OsMADS1 controls rice (Oryza sativa) floral fate and organ development. Yet, its genome-wide targets and the mechanisms underlying its role as a transcription regulator controlling developmental gene expression are unknown. We identify 3112 gene-associated OsMADS1-bound sites in the floret genome. These occur in the vicinity of transcription start sites, within gene bodies, and in intergenic regions. Majority of the bound DNA contained CArG motif variants or, in several cases, only A-tracts. Sequences flanking the binding peak had a higher AT nucleotide content, implying that broader DNA structural features may define in planta binding. Sequences for binding by other transcription factor families like MYC, AP2/ERF, bZIP, etc. are enriched in OsMADS1-bound DNAs. Target genes implicated in transcription, chromatin remodeling, cellular processes, and hormone metabolism were enriched. Combining expression data from OsMADS1 knockdown florets with these DNA binding data, a snapshot of a gene regulatory network was deduced where targets, such as AP2/ERF and bHLH transcription factors and chromatin remodelers form nodes.
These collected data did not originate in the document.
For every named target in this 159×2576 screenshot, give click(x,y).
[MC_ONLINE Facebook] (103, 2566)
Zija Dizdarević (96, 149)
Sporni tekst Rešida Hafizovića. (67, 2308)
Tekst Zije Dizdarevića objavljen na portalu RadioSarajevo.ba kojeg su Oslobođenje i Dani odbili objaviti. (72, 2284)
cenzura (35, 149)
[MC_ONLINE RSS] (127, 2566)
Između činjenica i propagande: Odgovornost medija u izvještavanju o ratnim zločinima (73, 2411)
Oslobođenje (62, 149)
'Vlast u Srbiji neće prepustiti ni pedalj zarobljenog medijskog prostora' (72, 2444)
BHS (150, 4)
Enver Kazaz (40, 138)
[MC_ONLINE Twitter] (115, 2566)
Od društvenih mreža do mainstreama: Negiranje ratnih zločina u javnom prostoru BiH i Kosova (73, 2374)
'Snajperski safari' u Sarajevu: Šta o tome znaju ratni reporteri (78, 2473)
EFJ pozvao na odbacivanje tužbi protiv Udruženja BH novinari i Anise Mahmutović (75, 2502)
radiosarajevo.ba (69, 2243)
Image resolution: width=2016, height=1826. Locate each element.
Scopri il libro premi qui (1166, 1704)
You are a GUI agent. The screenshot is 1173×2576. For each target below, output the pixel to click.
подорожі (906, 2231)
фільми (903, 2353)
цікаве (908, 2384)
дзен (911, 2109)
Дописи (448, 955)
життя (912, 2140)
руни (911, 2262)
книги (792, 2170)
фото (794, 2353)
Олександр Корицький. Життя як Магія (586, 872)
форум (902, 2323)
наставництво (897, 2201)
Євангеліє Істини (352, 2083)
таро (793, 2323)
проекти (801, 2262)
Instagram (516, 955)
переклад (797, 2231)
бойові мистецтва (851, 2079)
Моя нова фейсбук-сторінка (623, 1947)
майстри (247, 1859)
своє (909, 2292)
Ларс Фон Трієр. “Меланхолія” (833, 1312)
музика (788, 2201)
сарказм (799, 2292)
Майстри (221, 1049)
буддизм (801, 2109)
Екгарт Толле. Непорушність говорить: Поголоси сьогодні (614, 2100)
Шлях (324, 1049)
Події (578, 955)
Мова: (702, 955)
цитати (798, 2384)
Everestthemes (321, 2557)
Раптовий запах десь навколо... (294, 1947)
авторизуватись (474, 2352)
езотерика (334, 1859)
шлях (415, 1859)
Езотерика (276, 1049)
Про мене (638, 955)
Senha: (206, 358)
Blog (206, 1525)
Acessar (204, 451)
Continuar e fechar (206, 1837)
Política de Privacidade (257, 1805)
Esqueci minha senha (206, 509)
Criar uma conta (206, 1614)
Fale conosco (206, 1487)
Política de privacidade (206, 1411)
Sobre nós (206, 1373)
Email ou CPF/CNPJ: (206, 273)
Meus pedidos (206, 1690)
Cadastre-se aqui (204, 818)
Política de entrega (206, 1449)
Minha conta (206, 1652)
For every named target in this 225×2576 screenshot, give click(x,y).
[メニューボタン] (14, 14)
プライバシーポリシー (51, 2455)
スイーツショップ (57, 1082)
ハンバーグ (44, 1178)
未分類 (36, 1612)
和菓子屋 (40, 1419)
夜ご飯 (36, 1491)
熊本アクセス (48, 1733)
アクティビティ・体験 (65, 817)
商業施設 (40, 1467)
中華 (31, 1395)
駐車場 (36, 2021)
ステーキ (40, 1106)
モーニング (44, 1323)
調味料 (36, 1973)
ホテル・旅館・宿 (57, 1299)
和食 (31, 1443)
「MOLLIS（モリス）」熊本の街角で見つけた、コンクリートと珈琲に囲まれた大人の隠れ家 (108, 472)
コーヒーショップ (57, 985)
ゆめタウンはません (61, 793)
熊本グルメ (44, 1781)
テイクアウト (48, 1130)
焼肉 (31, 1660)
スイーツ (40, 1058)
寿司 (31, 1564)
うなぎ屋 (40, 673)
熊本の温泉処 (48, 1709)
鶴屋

We show that the expression status of these nodal factors can be altered by inducing the OsMADS1-GR fusion protein and present a model for a regulatory cascade where the direct targets of OsMADS1, OsbHLH108/SPT, OsERF034, and OsHSF24, in turn control genes such as OsMADS32 and OsYABBY5. This cascade, with other similar relationships, cumulatively contributes to floral organ development. Overall, OsMADS1 binds to several regulatory genes and, probably in combination with other factors, controls a gene regulatory network that ensures rice floret development.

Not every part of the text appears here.